To most people, pewter is the stuff that silvery, tarnished pub tankards are made of. This fascinating material has other uses, though, and a long history. Svenskt Tenn, the contemporary Swedish design firm, has its foundations in Pewter. The company was founded in October 1924 by art teacher Estric Ericson, who opened a shop in Stockholm selling pewter. At the time, the material was considered exciting and valuable. Now, the firm does far more than sell individual pieces of pewter. It is involved with all aspects of interior design, although Josef Frank still sells some of those original designs, such as the schnapps flask “Brannvisfiskent”, which has an easily recognisable fish shape. There are dozens of other, new pieces, including jewellery, teapots and vases that take the traditional material and present it with a new, more modern twist.

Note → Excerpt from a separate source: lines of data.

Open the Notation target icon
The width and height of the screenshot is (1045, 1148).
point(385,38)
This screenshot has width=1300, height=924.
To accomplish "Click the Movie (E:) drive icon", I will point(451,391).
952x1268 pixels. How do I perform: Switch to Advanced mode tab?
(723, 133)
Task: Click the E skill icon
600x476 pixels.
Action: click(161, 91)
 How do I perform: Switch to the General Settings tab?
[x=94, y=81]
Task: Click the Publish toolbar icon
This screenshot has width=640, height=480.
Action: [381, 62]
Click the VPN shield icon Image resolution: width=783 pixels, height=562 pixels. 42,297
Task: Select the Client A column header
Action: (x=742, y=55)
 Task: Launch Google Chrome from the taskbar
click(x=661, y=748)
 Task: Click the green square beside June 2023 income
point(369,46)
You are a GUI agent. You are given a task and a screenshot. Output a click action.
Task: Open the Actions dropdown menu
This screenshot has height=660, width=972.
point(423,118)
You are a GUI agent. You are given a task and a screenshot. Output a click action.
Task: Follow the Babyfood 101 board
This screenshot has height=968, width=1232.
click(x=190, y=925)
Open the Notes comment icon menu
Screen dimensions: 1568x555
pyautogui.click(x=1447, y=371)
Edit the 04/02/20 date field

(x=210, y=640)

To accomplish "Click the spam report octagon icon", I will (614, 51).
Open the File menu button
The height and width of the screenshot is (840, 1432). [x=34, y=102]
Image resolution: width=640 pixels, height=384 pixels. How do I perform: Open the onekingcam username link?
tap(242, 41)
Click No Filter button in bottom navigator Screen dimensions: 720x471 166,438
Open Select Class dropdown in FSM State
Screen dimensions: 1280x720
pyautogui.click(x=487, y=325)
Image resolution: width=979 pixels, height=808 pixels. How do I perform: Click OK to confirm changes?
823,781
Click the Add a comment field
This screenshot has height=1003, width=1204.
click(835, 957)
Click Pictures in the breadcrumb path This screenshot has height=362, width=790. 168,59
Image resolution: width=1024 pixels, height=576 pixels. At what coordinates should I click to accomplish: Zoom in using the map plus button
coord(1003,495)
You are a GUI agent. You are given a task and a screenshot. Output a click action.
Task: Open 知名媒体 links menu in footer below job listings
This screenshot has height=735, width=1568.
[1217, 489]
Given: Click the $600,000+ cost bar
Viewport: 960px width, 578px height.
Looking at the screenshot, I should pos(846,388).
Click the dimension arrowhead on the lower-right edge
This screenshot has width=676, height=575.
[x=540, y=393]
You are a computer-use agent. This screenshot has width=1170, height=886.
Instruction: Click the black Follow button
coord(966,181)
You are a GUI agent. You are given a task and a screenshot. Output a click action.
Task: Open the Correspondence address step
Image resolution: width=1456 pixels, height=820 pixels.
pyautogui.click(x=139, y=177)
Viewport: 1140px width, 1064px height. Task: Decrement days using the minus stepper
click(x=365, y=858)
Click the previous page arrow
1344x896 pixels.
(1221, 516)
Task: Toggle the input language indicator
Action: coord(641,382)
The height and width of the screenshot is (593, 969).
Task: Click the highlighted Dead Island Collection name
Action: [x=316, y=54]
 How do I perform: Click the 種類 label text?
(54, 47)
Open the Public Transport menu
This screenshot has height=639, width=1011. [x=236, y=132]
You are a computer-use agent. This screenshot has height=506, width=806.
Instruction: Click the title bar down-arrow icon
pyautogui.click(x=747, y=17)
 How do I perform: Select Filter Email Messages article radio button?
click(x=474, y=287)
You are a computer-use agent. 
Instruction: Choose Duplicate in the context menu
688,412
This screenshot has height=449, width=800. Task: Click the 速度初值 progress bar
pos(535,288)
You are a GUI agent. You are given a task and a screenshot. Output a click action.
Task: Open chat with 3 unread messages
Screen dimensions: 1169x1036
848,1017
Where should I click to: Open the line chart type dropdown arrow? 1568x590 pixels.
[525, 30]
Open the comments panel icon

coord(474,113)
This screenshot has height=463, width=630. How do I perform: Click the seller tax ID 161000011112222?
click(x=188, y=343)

Pewter does not always look like the tarnished tankards seen in historic films. It can have a striking white colour, and look quite glorious. Silver is the more desirable of the white “metals”, and traditionally, pewter was viewed as the poor cousin of silver. If someone could afford to purchase the silver version of a piece of jewellery or a decorative item, they would.
In more modern times, pewter has its uses. It looks good as a decorative item, such as those provided by Silver and Pewter Gifts, and it fits in well in homes with an English or Swedish rustic design. Antiques dealer Stuart Atkinson explains that something as simple as a large charger placed on a contemporary kitchen table can make a great centrepiece for the room.
Pewter is an alloy, not strictly just a metal. It is made of tin with small quantities of copper, antimony and bismuth. Pewter was made as far back as the bronze age. There is not a lot of archaeological evidence of its use, because it was easy for people to melt down old pewter pieces when they wanted to make something new. The earliest known piece of pewter is an Abydos flask that was found in a tomb in Egypt. It’s thought that this piece dates back to 1450BC.
The alloy didn’t come to England until much later, during the Roman invasion. The Romans had known about pewter for around 2,000 years by then and knew that to make good pewter required a lot of tin. England was appealing because it had rich tin supplies.
Pewter production peaked in the 17th century, with homes and taverns being filled with jugs, tankards, wine cups, candlesticks, and other pewter goods. There were even toys and buttons made from the alloy. It was affordable, easy to work with, and ubiquitous. By the 18th century, it had started to fall out of fashion. Tea drinking was the next big thing and this meant that the main interest in wares was for pubs.
A resurgence during the Arts and Crafts movement of the 19th century and the 1900s art nouveau scene saw Archibald Knox resenting pewter as highly desirable, with vases, tea sets, inkwells and even clocks of his being highly desirable. The Tudric range did well at London’s Liberty store and even today Liberty pewter pieces can fetch £5,000 up to £20,000 at auction.
Fontaine, a prominent antique dealer, sells some affordable pewter pieces from the 18th and 19th centuries for £50 to £100. These are great for interior decor and can dress up a restaurant or other room in a unique and eye-catching way.